> Quoted passage

Add support for handling PDBs with multiple models #101

a-r-j · 2022-04-27T16:16:40Z

Description

Adds a collection of methods to extract and label models from PDB files containing multiple models.

Related issues or pull requests

#50 #100

Pull Request Checklist

Added a note about the modification or contribution to the ./docs/sources/CHANGELOG.md file (if applicable)
Added appropriate unit test functions in the ./biopandas/*/tests directories (if applicable)
Modify documentation in the corresponding Jupyter Notebook under biopandas/docs/sources/ (if applicable)
Ran PYTHONPATH='.' pytest ./biopandas -sv and make sure that all unit tests pass (for small modifications, it might be sufficient to only run the specific test file, e.g., PYTHONPATH='.' pytest ./biopandas/classifier/tests/test_stacking_cv_classifier.py -sv)
Checked for style issues by running flake8 ./biopandas

pep8speaks · 2022-04-27T16:16:44Z

Hello @a-r-j! Thanks for updating this PR.

In the file biopandas/mol2/pandas_mol2.py:

Line 237:13: W503 line break before binary operator
Line 238:13: W503 line break before binary operator

In the file biopandas/pdb/pandas_pdb.py:

Line 250:13: W503 line break before binary operator
Line 251:13: W503 line break before binary operator
Line 315:22: E701 multiple statements on one line (colon)
Line 315:22: E231 missing whitespace after ':'
Line 315:23: E225 missing whitespace around operator
Line 315:23: E999 SyntaxError: invalid syntax
Line 325:17: W503 line break before binary operator
Line 326:17: W503 line break before binary operator
Line 327:17: W503 line break before binary operator
Line 332:17: W503 line break before binary operator
Line 333:17: W503 line break before binary operator
Line 334:17: W503 line break before binary operator
Line 382:60: E203 whitespace before ':'
Line 627:89: E501 line too long (96 > 88 characters)
Line 654:21: W503 line break before binary operator
Line 669:21: W503 line break before binary operator
Line 683:21: W503 line break before binary operator

Comment last updated at 2022-05-11 23:21:47 UTC

review-notebook-app · 2022-04-28T14:04:48Z

Check out this pull request on

See visual diffs & provide feedback on Jupyter Notebooks.

Powered by ReviewNB

rasbt

Thanks a lot for the PR, looks great!

> Objectives
**A)** According to the pull request thread's checklist, when is it acceptable to run only a single test file instead of the whole test suite?
**B)** Continue the pull request thread about multi-model PDB support from its final comment.

> Extracted records

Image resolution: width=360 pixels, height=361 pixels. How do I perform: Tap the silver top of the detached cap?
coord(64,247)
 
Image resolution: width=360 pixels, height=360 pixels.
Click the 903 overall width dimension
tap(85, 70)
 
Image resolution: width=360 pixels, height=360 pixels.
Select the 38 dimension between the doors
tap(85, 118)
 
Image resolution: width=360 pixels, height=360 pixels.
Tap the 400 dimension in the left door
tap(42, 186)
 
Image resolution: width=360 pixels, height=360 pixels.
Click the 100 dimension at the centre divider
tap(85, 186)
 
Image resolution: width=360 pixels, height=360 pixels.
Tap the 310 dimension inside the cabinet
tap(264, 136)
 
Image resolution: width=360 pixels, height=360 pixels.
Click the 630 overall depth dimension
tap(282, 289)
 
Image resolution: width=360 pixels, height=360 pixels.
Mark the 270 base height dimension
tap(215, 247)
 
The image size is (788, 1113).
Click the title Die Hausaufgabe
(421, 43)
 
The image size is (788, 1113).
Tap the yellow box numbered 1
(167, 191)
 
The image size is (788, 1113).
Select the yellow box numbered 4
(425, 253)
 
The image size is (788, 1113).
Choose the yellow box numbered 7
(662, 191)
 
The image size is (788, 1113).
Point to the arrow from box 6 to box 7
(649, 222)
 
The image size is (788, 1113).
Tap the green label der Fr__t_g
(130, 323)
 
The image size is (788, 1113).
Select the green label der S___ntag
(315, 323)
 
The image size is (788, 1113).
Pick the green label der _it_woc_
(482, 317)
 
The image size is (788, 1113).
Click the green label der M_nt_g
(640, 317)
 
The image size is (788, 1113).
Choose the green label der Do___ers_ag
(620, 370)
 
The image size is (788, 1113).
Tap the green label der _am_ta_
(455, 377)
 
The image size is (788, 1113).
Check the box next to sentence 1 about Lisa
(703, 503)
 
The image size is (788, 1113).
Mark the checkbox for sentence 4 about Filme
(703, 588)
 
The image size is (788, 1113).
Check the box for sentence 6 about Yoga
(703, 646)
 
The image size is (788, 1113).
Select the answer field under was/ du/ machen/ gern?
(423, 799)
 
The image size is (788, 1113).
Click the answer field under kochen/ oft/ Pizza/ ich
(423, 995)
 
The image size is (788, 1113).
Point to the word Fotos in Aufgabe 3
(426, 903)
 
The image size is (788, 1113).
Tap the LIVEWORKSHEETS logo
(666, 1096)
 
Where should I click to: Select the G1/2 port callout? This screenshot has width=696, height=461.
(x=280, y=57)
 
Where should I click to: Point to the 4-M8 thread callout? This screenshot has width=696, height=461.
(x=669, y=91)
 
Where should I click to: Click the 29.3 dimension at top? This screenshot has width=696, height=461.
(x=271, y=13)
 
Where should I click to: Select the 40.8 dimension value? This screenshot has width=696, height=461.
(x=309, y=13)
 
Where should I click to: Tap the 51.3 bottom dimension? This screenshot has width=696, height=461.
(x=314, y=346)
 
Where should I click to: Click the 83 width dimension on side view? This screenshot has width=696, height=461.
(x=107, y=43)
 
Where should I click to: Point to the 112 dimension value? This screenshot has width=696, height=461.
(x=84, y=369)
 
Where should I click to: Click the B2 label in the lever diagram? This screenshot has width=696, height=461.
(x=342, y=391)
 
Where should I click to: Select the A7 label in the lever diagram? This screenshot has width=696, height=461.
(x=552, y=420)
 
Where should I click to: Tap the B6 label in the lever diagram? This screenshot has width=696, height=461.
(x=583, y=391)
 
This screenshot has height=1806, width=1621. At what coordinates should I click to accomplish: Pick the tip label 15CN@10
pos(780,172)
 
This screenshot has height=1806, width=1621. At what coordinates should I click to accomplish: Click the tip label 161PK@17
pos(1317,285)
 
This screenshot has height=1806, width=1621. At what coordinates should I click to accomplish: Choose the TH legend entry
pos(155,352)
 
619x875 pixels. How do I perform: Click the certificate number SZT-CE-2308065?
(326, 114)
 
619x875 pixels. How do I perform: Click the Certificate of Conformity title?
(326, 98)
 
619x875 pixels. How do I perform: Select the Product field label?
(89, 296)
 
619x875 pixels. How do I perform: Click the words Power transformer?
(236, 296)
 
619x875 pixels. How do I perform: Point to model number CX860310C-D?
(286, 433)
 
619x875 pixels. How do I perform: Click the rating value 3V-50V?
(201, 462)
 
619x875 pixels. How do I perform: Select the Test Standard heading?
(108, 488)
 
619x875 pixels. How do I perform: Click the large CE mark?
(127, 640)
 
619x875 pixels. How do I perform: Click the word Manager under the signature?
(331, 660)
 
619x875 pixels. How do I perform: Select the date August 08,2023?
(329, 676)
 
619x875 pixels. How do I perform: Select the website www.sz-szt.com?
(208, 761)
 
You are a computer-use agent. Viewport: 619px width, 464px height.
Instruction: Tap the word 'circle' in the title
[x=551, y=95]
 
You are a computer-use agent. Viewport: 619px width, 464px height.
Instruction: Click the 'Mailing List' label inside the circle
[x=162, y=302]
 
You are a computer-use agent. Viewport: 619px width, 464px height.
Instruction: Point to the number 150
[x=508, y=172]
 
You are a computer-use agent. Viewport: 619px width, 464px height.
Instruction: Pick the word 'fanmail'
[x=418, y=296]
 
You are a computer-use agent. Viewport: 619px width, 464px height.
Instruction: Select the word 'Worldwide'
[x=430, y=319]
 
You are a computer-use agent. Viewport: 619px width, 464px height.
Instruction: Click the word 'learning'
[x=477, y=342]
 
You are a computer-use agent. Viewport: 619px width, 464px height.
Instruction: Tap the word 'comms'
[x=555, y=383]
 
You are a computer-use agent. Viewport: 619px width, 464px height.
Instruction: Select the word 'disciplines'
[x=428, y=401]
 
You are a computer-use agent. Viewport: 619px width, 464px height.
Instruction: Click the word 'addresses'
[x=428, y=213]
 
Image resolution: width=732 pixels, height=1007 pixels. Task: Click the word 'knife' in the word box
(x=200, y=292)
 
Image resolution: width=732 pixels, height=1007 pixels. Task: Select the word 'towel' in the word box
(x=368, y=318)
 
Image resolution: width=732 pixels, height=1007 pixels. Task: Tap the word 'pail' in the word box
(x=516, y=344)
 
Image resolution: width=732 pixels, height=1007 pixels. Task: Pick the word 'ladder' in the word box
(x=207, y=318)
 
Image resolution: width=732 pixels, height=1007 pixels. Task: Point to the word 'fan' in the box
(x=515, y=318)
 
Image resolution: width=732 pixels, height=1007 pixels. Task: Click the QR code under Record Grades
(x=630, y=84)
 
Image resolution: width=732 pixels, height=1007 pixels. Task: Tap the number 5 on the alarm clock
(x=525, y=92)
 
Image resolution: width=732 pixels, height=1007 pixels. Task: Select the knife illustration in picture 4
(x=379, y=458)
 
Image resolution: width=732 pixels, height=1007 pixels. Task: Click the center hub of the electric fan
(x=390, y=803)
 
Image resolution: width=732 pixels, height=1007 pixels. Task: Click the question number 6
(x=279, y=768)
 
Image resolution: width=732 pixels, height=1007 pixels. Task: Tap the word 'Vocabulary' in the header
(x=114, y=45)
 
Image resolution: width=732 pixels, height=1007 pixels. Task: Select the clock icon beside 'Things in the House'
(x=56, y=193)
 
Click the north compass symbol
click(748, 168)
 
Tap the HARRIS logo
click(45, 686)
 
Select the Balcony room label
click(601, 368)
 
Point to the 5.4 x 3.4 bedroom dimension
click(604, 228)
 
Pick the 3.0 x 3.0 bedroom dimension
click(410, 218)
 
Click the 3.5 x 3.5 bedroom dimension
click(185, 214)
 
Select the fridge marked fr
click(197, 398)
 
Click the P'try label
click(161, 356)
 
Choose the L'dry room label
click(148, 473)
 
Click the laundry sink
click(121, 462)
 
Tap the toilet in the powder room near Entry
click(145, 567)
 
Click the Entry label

> Exercise answers
**A)** The checklist says that for small modifications it might be enough to run only the specific test file, for example PYTHONPATH='.' pytest ./biopandas/classifier/tests/test_stacking_cv_classifier.py -sv, rather than running every unit test in ./biopandas.

**B)**
rasbt · 2022-05-01T14:35:05Z

biopandas/pdb/pandas_pdb.py

@@ -5,23 +5,27 @@
 # License: BSD 3 clause
 # Project Website: http://rasbt.github.io/biopandas/
 # Code Repository: https://github.com/rasbt/biopandas
+from __future__ import annotations


I don't think this is necessary. I think type annotations were introduced in Python 3.6. If someone has an older version of Python, they won't be able to run it anyways because of the f-strings?

No worries, I can take care of removing it.

a-r-j · 2022-05-01T14:39:21Z

biopandas/pdb/pandas_pdb.py

+            df.df["ANISOU"] = df.df["ANISOU"].loc[df.df["ANISOU"]["model_id"] == model_index]
+        return df
+
+    def get_models(self, model_indices: List[int]) -> PandasPdb:


I thin the from future import annotations is required from this type hint (i didn't want to hassle with defining a typevar - if you remove the import I think this needs to be removed too.

I see. Let's leave it then

a-r-j · 2022-05-01T14:39:34Z

biopandas/pdb/pandas_pdb.py

+            self.df["ANISOU"]["model_id"] = idx_map
+        return self
+
+    def get_model(self, model_index: int) -> PandasPdb:


a-r-j · 2022-05-01T14:51:05Z

Ooh, before you merge it might be worth checking out how to provide a more informative error for structures that only contain a single structure.

Eg

from biopandas.pdb import PandasPdb

df = PandasPdb().fetch_pdb('3eiy')

a = df.get_model_start_end()

returns an empty df

and so df.get_model(1)

results in:

---------------------------------------------------------------------------
IndexError                                Traceback (most recent call last)
/home/atj39/github/biopandas/dev.ipynb Cell 3' in <cell line: 1>()
----> [1](vscode-notebook-cell:/home/atj39/github/biopandas/dev.ipynb#ch0000017?line=0) df.get_model(1)

File ~/github/biopandas/biopandas/pdb/pandas_pdb.py:647, in PandasPdb.get_model(self, model_index)
    [634](file:///home/atj39/github/biopandas/biopandas/pdb/pandas_pdb.py?line=633) """Returns a new PandasPDB object with the dataframes subset to the given model index.
    [635](file:///home/atj39/github/biopandas/biopandas/pdb/pandas_pdb.py?line=634) 
    [636](file:///home/atj39/github/biopandas/biopandas/pdb/pandas_pdb.py?line=635) Parameters
   (...)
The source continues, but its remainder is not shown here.